In desensitizing inwardly, people struggle to find a sense of home. Home is where the heart is, after all. In desensitizing outwardly, people can act with ignorance, narrow-mindedness, entitlement and cruelty with little, if any, remorse. They have forgotten how to feel.
I am not saying that all of humanity’s endeavors arise in unhealthy ways from trauma. We have countless examples of talented painters, inspiring writers, passionate cooks, caring teachers, loving parents, empathetic business owners, and eco-conscious scientists. We have songwriters and filmmakers following their bliss and turning pain into art, a beautiful path of healing and redemption. Our world abounds in people making life-giving choices that bridge the creative and compassionate rhythms of their hearts with their communities and surrounding nature.
What I am suggesting, however, is that you consider how many things my client thought she wanted to do before she turned inwards; how many projects and businesses she would have added to the fabric of “reality” that suddenly were no longer important. Now times this by billions, considering how many people from across the world were raised in unsafe environments, and how many proliferate their trauma in variegated actions, small and large, and manifest forms.

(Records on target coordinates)
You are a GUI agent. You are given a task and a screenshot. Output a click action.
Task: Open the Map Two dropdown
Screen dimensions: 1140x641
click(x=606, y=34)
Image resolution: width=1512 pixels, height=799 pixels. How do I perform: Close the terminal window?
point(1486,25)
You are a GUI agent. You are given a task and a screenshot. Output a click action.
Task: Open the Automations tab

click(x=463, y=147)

**Problem statement**
Answer these questions about the passage on desensitization, one per line.
1. Where does the passage say home is?
2. What do songwriters and filmmakers turn pain into?
3. By what amount does the passage ask you to multiply the client's case?
Answer using only the passage on desensitization.

**Result of the exercise**
1. Where the heart is.
2. Art.
3. Billions.